[TASK INSTRUCTIONS]
Pick out the lines below that include the string "blue".

[MATERIAL FOR THE TASK]
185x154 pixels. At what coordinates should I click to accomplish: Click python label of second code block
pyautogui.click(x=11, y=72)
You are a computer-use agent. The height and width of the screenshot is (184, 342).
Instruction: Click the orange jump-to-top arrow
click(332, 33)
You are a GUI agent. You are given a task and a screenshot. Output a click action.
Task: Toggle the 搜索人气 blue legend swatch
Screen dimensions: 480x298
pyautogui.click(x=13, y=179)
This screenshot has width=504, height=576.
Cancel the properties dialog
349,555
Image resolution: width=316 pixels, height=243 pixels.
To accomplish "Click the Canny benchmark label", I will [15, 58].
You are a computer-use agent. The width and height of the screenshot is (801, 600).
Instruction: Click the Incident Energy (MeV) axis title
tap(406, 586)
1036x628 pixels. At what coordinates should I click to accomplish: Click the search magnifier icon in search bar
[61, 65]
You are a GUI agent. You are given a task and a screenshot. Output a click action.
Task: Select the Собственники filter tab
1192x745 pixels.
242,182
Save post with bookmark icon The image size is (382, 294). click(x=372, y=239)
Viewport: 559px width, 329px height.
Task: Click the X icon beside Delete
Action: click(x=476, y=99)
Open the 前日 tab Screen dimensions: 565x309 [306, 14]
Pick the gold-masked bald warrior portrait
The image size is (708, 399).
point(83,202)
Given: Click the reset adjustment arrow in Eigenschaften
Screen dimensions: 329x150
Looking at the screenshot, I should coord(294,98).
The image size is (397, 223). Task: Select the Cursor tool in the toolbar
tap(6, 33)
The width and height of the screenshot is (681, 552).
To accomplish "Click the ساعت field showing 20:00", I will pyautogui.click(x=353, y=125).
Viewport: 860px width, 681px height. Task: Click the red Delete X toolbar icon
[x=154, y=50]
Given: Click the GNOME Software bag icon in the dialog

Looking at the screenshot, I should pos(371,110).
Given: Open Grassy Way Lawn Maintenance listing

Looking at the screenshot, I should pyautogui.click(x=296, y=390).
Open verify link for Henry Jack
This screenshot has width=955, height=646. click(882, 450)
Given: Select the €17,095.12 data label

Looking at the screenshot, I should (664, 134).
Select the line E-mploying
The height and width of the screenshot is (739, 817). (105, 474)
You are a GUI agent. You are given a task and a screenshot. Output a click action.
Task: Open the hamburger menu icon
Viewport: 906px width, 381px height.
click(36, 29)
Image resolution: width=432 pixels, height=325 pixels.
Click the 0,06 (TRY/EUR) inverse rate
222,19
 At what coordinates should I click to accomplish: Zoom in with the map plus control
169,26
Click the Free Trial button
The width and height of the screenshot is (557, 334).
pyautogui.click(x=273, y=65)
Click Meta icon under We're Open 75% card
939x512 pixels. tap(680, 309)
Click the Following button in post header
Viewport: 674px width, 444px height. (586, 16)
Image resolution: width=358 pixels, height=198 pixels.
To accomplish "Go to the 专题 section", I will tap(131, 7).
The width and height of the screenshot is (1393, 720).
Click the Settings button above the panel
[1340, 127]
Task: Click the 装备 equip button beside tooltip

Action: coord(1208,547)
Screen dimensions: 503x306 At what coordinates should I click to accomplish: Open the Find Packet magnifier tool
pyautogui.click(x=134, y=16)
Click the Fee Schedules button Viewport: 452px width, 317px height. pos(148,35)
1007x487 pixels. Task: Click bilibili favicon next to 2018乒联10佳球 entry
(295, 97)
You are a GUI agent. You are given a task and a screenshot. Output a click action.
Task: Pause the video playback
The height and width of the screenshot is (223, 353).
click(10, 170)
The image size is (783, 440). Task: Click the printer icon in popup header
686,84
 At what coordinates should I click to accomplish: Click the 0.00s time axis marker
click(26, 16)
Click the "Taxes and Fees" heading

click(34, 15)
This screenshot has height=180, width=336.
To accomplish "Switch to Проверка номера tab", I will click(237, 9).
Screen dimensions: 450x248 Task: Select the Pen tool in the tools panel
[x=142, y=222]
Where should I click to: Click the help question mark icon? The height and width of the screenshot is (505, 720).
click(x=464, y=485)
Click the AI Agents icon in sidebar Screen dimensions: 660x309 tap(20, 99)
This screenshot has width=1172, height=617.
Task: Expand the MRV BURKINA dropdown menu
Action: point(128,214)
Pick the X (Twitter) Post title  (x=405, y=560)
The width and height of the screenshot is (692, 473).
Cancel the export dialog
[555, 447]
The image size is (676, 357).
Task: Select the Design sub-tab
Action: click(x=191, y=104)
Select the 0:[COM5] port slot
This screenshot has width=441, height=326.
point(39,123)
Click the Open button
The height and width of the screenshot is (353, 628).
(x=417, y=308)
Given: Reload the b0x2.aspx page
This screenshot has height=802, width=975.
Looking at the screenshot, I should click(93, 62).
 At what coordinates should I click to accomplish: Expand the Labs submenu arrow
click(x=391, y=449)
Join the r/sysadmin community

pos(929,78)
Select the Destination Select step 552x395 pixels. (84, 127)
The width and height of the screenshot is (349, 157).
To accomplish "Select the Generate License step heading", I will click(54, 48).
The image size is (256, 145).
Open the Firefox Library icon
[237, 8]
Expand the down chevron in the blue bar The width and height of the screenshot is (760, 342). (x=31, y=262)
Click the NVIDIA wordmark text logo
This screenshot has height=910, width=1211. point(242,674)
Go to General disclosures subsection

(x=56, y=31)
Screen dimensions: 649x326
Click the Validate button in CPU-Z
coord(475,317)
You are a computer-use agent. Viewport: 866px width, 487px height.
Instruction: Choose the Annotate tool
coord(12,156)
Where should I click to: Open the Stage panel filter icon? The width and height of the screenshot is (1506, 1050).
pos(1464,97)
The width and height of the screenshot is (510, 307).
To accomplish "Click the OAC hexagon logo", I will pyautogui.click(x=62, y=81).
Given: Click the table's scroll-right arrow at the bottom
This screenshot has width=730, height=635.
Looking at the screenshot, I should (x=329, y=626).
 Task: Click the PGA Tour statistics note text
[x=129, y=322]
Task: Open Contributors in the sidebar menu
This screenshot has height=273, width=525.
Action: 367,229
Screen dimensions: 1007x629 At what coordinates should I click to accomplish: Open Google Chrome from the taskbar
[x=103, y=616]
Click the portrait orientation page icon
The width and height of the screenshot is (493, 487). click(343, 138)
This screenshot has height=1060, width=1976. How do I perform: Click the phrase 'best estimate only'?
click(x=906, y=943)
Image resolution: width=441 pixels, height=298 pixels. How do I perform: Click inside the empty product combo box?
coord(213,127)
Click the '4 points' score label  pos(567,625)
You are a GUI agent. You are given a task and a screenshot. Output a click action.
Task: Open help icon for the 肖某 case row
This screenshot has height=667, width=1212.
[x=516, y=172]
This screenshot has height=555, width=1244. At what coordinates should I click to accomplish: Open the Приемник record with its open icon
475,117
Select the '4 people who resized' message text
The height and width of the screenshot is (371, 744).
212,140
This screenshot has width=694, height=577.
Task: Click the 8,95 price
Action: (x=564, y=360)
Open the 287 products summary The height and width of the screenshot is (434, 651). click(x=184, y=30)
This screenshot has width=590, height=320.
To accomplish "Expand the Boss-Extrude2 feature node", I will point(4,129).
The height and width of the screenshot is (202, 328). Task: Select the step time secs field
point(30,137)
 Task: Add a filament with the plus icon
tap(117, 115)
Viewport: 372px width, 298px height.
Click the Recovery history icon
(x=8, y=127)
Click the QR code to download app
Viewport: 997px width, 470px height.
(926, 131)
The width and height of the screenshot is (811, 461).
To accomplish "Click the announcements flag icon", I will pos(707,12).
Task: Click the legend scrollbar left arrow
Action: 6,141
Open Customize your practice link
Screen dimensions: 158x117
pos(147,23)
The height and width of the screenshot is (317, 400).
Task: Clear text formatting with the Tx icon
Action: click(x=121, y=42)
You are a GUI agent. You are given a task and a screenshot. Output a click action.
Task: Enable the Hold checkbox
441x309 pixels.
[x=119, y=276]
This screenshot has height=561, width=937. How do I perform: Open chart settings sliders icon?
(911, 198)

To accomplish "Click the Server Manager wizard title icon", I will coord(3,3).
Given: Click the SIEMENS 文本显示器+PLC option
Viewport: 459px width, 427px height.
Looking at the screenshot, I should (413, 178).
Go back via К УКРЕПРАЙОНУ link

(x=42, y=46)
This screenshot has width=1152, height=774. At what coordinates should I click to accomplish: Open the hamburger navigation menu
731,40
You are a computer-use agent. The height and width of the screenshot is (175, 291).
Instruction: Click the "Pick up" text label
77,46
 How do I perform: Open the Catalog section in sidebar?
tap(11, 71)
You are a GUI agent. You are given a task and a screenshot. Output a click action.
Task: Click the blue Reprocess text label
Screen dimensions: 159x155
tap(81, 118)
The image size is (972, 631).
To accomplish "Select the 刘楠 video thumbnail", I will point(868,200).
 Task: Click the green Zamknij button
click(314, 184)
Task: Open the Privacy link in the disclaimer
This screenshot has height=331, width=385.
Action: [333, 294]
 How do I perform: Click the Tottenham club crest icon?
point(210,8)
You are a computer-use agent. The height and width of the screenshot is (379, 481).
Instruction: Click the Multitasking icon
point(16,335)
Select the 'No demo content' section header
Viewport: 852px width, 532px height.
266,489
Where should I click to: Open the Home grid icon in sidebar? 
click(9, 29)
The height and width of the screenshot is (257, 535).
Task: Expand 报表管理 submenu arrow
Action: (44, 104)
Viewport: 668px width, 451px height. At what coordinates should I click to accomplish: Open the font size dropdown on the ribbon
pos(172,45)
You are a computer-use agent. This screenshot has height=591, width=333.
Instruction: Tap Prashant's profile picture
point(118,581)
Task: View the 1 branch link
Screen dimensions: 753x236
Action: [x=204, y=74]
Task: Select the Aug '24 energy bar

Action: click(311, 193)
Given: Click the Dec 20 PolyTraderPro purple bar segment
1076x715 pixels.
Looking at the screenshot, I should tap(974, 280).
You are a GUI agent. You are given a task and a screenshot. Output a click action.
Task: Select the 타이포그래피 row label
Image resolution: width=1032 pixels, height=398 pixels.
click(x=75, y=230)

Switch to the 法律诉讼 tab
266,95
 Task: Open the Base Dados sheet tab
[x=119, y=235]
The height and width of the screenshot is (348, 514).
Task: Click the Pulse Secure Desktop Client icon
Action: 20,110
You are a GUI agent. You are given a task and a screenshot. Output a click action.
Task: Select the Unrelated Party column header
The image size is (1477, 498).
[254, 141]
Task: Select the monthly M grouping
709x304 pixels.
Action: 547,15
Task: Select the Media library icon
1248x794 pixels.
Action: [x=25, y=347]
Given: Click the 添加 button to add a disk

[EXERCISE RESULT]
Task: Toggle the 搜索人气 blue legend swatch
Expand the down chevron in the blue bar The width and height of the screenshot is (760, 342). (x=31, y=262)
Task: Click the blue Reprocess text label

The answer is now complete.